Hey peeps, I´m about to get a gig as sound guy for a bands live performances.
I´ve explained to them, that I have no prior experience with live sound. Only in my own home studio. But they like what I do, and wanna get me on board!

Do you guys have any tips for me or reading material/youtube videos I could check out, to kinda know what I´m getting into and to help me prepare in advance? I´d really like to come prepared and have some kinda workflow ready.

The band is a death metal band, if that helps :]

Thanks guys.


----------



## Baelzebeard (Aug 21, 2013)

The first couple of things you'll want to get down is "signal flow", and "gain staging".

Signal flow is so important for live sound because you need to work fast, and be able to troubleshooot fast. If you know how the signal travels through the system you will be able to stay ahead of issues. It will also help you with ....

Gain staging. Following the signal from start to finish maintaining proper gain is critical. I tend to run my first gain stage with the mixer preamp peaking at 0- +3 db, and run everything else at or near unity gain, except the channel fader. This usually gets a good level above the noise floor, and leaves good headroom for transient signals.

Another thing that will come with some time is quickly identifying frequencies. This will help you quickly eq for best sound, and feedback prevention for monitors.

Damn there is so much to say, but start with researching this stuff.

And here's one of my tricks. You can get away with a lot of compression live, so don't be afraid to crush the shit out of things to get powerful signal and simultaneously helping with transient problems.


----------



## danresn (Aug 22, 2013)

Baelzebeard said everything I was going to say.

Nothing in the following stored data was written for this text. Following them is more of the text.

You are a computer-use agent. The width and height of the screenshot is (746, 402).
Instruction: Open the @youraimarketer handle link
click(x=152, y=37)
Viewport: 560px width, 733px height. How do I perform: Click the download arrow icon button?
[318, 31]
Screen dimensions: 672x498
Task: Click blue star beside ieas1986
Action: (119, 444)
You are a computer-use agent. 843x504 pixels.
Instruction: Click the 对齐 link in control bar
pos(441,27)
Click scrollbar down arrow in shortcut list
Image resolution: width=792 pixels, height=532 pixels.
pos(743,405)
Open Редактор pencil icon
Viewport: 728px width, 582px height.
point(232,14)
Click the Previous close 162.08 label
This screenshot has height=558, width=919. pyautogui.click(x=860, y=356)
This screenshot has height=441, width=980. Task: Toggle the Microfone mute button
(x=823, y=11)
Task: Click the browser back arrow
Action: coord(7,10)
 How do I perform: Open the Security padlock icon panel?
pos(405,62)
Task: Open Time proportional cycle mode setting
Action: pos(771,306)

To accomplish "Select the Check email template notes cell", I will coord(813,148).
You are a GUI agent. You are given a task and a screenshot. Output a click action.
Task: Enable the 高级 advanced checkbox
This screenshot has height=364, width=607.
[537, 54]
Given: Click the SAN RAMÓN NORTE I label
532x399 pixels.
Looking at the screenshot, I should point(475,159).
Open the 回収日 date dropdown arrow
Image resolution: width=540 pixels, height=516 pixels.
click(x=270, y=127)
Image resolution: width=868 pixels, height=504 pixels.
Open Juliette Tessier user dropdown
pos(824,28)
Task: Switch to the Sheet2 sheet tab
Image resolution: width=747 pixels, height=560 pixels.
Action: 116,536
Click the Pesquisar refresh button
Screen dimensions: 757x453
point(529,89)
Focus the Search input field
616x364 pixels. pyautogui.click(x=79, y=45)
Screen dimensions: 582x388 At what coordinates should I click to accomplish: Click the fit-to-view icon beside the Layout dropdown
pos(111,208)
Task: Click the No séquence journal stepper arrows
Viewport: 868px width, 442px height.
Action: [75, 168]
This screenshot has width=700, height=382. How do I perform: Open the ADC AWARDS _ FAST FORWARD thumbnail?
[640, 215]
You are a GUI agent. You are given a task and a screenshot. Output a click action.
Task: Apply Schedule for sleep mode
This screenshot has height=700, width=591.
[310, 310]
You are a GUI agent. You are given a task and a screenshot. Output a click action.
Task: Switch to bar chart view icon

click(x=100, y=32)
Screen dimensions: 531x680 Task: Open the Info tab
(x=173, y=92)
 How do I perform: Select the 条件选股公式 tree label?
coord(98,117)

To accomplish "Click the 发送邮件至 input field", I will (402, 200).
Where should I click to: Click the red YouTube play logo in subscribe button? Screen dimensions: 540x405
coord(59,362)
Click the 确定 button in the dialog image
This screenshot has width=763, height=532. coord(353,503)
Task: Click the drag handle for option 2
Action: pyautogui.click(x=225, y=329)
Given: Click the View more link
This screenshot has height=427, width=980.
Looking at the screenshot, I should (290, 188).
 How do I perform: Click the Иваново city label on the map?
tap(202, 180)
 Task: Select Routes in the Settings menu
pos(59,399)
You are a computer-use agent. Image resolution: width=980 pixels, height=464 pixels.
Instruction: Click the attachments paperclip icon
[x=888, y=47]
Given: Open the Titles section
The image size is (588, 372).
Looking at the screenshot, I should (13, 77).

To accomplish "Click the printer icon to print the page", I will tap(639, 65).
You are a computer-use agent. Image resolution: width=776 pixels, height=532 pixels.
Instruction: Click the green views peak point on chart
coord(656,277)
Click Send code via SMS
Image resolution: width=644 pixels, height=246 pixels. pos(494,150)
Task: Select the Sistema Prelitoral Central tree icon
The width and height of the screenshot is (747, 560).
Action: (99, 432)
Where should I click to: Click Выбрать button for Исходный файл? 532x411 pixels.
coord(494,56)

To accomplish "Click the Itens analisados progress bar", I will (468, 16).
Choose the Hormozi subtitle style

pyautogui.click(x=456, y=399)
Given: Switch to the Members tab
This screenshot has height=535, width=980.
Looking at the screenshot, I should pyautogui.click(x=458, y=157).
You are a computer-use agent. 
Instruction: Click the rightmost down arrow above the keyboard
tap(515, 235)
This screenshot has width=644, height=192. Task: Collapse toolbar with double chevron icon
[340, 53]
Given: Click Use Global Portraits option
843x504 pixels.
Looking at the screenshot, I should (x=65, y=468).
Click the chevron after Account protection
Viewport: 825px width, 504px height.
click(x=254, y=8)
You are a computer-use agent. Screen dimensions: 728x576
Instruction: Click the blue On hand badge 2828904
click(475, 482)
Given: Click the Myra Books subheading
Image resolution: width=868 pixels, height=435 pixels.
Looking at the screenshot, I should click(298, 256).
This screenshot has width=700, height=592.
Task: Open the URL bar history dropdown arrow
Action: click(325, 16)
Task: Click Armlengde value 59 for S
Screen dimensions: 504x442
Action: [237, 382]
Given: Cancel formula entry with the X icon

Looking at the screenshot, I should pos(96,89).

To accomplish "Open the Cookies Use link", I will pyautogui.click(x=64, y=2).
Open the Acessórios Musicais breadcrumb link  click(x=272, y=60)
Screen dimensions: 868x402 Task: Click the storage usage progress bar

The only other basic thing left is to be prepared beforehand to get annoyed at the band. They will probably be playing when (if) you are trying to soundcheck someone else and the bass player will probably play some slap when you are getting levels and then use a pick for the show. Be aware the vocalist will probably sing/scream really quietly during soundcheck (again, if you are lucky enough) and then sing/scream at a 'normal' volume during the show.

Other than that good luck


----------



## WarriorOfMetal (Aug 22, 2013)

I do sound at a DIY venue, and I typically only have enough mics for the vocals and kick drum. What I'll do is have the drummer play for a bit, to get a feel for how hard they hit and how loud they play. Then I'll stand in the middle of the room and have the bassist start playing, and have him turn up to a level that works well with the drums. Guitars are next, bring them up so that they can be heard clearly, without drowning out other things. Vocals come last. Most bands are willing to cooperate with this system, and I always explain to the bands how I do things, before we start.

Another "trick" I learned a while back, that can help with feedback issues: don't be afraid to turn the bass and treble way down on the vocal mic, especially for loud metal bands. Also, remember that if you want to have the kick audible without being overpowering or mudding things up, it's usually more about the "click" than the "boom" in faster/more extreme styles.


----------



## MrPowers (Aug 22, 2013)

I agree with everything else everyone has said.

My one tip would be, there are some singers that cannot be pulled through a mix no matter how hard you try (this is assuming that there is no compression/dedicated graphic EQ). They just don't have a voice that cuts or they are extremely quiet. When you get into a situation like that, just do the best you can, but it's usually not worth the feedback that an extremely hot mic and a careless singer will cause.


----------



## WarriorOfMetal (Aug 22, 2013)

MrPowers said:


> I agree with everything else everyone has said.
> 
> My one tip would be, there are some singers that cannot be pulled through a mix no matter how hard you try (this is assuming that there is no compression/dedicated graphic EQ). They just don't have a voice that cuts or they are extremely quiet. When you get into a situation like that, just do the best you can, but it's usually not worth the feedback that an extremely hot mic and a careless singer will cause.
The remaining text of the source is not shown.